Bir siyasetçi, aynı zamanda konuşulmasını istediği konuyu konuşturabilen kişidir.

Bu noktada, bir siyasetçinin söylediği her söz kulağa hoş gelmese bile, bunların bir stratejinin parçası olması gerekiyor.

“Kırmızı Başlıklı Kız” masalını şöyle dinlemek ister miydiniz? Kurt öldü, Kırmızı Başlıklı Kız ve ninesi mutlu bir şekilde yaşamaya devam ettiler…

Tüm çocukların ezbere bildiği o masal, nasıl da büyüsünü yitirdi… değil mi?

Bu nedenle en büyülü işlerin bile belli bir örgü ile sunulması gerekiyor. Araya giren uzun suskunluklar, gerilimi artıran bekleyişler ya da heyecanı doruğa çıkaran ani ses yükselmeleri…

Özellikle, yapılan her iyi şeyin iyi bir anlatıya ihtiyaç duyması boşuna değildir. Üstelik iyi olanın kıymetinin arttığı bir ortamda…

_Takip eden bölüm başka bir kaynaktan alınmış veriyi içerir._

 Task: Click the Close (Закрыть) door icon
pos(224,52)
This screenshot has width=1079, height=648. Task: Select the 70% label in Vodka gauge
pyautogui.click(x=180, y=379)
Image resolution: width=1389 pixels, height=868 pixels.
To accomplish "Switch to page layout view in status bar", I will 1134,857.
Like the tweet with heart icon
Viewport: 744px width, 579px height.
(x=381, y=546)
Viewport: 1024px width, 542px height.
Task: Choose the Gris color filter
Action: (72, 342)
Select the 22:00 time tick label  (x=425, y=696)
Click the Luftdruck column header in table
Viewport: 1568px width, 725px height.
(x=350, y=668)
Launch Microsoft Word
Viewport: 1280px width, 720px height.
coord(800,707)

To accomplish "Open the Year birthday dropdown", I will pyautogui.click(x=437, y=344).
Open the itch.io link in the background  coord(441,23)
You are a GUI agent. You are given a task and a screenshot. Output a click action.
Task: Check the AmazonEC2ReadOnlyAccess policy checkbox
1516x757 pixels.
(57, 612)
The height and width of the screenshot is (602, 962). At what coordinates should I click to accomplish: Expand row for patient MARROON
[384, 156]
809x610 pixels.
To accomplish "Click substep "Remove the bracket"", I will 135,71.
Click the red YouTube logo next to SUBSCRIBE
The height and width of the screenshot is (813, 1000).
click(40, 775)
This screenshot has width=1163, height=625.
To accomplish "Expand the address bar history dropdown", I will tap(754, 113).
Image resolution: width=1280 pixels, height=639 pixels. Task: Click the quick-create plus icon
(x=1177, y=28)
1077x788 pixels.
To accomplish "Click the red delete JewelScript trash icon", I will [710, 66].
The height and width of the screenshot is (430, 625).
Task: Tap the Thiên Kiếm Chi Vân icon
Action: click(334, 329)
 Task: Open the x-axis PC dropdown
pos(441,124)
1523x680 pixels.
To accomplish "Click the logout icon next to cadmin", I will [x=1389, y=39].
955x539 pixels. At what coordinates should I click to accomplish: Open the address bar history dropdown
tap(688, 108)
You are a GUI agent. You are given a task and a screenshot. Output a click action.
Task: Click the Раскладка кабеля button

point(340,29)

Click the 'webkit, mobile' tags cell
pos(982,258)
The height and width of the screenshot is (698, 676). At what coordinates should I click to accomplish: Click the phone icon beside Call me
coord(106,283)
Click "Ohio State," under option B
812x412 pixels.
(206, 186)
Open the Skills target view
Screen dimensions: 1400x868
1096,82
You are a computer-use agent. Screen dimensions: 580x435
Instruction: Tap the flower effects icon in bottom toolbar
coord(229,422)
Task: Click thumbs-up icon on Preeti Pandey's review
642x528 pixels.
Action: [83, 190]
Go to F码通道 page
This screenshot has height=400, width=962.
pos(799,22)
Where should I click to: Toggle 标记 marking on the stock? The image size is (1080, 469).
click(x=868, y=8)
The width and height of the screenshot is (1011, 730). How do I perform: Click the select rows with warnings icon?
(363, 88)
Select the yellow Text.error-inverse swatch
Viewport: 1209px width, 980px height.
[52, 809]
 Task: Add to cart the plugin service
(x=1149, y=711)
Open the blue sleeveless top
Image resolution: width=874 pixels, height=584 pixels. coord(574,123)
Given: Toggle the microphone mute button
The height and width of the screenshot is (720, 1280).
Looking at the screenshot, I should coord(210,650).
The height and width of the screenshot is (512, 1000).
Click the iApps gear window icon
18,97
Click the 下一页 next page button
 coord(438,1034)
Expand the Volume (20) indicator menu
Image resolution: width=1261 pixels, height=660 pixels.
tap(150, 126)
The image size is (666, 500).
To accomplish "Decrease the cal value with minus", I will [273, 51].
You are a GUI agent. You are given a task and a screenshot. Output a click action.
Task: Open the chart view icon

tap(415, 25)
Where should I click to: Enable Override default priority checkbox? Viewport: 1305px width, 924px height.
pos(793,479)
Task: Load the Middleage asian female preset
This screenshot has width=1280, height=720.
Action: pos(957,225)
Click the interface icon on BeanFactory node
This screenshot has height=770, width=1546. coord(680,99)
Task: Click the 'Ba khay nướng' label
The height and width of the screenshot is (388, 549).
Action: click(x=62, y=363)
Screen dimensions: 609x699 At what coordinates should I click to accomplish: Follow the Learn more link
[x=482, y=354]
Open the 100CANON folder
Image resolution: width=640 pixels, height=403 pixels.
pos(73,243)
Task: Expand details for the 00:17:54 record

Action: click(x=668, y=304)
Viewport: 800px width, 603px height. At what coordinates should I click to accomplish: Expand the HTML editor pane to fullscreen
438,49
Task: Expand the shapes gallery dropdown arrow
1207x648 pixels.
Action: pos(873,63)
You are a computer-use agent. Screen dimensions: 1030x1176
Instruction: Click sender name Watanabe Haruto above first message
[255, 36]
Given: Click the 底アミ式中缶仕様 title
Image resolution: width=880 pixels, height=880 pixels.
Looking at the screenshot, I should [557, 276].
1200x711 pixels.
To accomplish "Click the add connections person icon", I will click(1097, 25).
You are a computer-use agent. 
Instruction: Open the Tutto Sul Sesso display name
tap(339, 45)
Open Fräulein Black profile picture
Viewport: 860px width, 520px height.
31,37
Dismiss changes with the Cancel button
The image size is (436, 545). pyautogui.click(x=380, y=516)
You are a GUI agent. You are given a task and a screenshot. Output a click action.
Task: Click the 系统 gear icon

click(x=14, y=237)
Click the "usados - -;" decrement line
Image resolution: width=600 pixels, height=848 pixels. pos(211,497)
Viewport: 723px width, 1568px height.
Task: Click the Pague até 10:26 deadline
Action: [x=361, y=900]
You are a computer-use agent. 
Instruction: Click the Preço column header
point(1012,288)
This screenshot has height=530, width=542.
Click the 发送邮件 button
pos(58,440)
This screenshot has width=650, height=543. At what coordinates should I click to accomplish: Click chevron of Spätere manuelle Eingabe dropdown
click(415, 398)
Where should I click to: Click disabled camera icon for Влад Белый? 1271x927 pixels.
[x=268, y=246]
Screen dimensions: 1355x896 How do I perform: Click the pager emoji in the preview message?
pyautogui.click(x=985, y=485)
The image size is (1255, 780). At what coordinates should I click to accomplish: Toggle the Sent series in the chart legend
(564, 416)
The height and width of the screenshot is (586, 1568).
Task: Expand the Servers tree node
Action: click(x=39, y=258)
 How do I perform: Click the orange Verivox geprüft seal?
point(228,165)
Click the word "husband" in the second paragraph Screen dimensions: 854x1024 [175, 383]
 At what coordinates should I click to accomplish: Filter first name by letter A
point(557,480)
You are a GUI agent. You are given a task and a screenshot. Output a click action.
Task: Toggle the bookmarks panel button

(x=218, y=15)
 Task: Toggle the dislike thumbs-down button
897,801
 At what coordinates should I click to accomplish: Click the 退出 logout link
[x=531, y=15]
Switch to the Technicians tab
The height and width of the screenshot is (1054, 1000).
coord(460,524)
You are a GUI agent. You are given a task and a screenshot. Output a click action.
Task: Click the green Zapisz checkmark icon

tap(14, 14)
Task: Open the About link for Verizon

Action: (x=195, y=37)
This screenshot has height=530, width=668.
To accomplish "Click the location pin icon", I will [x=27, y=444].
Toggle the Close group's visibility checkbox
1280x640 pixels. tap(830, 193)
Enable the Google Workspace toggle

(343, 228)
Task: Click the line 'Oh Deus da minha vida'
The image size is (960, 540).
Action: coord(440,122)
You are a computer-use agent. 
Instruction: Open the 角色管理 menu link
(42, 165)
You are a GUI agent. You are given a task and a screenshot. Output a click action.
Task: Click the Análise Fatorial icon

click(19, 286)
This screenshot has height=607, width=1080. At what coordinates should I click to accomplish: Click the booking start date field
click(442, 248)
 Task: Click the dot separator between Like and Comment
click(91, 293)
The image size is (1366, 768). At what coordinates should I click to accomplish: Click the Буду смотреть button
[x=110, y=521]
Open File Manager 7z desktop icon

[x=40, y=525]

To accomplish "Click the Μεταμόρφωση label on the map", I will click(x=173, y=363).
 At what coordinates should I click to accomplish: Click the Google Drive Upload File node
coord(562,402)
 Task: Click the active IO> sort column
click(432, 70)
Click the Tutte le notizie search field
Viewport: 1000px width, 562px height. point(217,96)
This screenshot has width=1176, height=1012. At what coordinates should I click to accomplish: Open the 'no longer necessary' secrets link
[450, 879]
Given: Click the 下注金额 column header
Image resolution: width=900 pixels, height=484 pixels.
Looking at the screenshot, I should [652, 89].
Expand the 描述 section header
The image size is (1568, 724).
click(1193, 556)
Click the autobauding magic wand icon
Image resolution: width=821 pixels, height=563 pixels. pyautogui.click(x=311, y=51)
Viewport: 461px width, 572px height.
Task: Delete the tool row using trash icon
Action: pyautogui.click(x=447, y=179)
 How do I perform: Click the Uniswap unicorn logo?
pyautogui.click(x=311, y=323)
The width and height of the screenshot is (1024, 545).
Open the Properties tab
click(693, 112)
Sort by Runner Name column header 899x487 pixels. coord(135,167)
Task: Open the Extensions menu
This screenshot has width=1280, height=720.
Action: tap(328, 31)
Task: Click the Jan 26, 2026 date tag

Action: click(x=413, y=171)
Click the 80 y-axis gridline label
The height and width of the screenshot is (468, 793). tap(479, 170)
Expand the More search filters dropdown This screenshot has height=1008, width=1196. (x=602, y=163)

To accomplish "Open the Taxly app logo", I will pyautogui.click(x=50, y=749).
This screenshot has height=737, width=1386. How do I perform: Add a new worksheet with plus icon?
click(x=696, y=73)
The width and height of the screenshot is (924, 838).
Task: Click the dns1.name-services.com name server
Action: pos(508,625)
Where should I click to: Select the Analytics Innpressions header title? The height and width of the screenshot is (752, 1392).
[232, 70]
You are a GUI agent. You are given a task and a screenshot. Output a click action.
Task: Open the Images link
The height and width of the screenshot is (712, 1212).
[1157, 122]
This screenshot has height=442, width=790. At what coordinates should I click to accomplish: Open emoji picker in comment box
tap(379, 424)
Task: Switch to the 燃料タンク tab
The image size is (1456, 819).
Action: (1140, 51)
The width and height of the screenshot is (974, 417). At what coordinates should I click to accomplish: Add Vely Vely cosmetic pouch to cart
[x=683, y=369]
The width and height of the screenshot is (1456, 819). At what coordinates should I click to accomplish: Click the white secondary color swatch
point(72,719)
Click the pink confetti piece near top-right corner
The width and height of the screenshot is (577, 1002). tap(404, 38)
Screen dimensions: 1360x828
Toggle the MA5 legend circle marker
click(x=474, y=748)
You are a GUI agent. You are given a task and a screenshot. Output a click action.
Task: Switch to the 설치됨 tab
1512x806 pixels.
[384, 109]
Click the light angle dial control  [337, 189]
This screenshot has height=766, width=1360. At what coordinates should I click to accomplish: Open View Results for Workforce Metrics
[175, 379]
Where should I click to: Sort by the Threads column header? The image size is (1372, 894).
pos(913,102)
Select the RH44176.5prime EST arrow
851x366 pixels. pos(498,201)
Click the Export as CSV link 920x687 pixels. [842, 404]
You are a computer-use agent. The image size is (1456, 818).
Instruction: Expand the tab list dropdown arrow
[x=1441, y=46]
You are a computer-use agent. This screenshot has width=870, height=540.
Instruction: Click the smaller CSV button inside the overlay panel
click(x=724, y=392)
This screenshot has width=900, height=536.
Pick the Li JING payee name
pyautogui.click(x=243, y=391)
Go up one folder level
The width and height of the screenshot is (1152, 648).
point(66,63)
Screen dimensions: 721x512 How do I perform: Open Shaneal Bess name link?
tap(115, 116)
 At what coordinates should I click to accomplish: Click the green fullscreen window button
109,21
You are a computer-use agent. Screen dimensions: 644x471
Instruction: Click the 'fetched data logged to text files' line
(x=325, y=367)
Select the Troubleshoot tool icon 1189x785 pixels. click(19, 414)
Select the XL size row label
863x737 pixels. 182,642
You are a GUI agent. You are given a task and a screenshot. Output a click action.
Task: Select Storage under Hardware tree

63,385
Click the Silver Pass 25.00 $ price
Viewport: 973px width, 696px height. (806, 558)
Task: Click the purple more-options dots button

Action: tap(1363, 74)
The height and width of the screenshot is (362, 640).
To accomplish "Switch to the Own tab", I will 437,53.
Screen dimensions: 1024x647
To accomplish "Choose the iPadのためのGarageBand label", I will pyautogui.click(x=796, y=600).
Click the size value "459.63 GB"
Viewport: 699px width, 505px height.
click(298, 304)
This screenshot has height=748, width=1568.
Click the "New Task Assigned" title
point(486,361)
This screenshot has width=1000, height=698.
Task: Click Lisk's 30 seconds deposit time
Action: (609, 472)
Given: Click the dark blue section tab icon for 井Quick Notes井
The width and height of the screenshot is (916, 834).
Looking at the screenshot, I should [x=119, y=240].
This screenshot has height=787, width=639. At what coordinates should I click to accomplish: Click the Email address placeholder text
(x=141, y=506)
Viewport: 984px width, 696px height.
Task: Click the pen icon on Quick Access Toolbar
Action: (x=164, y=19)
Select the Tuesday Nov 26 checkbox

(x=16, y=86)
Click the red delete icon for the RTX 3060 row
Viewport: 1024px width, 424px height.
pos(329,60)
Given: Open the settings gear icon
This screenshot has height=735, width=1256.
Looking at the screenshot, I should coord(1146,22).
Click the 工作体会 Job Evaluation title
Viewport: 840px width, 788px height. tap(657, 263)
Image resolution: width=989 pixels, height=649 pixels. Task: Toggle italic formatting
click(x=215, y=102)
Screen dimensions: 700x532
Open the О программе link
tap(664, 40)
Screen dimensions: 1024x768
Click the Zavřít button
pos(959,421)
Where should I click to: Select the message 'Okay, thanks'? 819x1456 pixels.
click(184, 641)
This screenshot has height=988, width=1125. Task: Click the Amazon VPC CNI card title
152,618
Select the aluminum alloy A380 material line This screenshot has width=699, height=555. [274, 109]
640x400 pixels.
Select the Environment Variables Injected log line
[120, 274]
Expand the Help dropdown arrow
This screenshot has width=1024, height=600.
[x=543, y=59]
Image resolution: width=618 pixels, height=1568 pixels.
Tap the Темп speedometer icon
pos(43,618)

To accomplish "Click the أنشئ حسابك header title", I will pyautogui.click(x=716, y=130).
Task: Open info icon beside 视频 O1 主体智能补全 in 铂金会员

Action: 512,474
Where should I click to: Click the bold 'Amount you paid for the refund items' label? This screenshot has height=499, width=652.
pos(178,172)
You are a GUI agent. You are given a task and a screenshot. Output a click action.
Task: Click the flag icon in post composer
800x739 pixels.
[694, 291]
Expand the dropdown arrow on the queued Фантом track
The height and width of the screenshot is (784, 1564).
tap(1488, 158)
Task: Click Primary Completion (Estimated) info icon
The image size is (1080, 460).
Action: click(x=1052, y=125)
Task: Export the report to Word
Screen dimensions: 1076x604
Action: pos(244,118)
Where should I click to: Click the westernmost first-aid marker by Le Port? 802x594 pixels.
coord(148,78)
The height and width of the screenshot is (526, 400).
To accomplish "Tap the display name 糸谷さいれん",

İnsanın kendi hikayesinden daha hızlı koşması, aslında kendi yazdığı hikayeyi gölgelemenin ötesinde bir işe yaramıyor.

Siyasetçi, yalnızca iyiyi yapmakla kalmamalı, o iyinin hikayesini de insanlara anlatabilmelidir. Çünkü yapılan her iyi işin doğru biçimde aktarılması, vasat, beceriksiz ve niteliği zayıf insanların siyasete girerken en az iki düşünmesini sağlar.

****

İyi siyasetçi demişken;

Bana kalırsa Ayşe Ünlüce, hikayesini anlatamayanların başında geliyor.

Eskişehir’i temsil etme konusundaki dört başı mamur tavrı bir yana, hayata geçirdiği onca projenin hikayesi, ne zamanın hızına ne de kendi temposuna yetişebiliyor.

Kazım Kurt, kendi hikayesinde tekrara düşüyor. Onu gördüğümüzde, üç aşağı beş yukarı hep aynı şeyler aklımıza geliyor. Her defasında aynı hikayeyi yeniden anlatıyor.

Ahmet Ataç, sırtını geçmişteki hikayesine yaslamış daha çok fıkra anlatmaya teşne.

Gürhan Albayrak, hikaye yerine tekerleme kovalıyor.

Nebi Hatipoğlu, küçük kelimelerle büyük hikayeler yazılabileceğini düşünüyor.

Fatih Dönmez ve Ayşen Gürcan, Eskişehir’in hikayesine dahil olma gibi bir dertleri yok. Onlar kendi hikayesinde.

Talat Yalaz, kendi hikayesi ile mesafeyi her geçen gün açıyor.

Biliyorum, hayat katlanılabilir olanın ötesinde hızlı. Belki kimsenin durup dinlemeye mecali yoktur. Ancak yine de anlatmak, anlatılası bir hikaye ortaya koymak siyasetçinin asli görevlerinden biridir.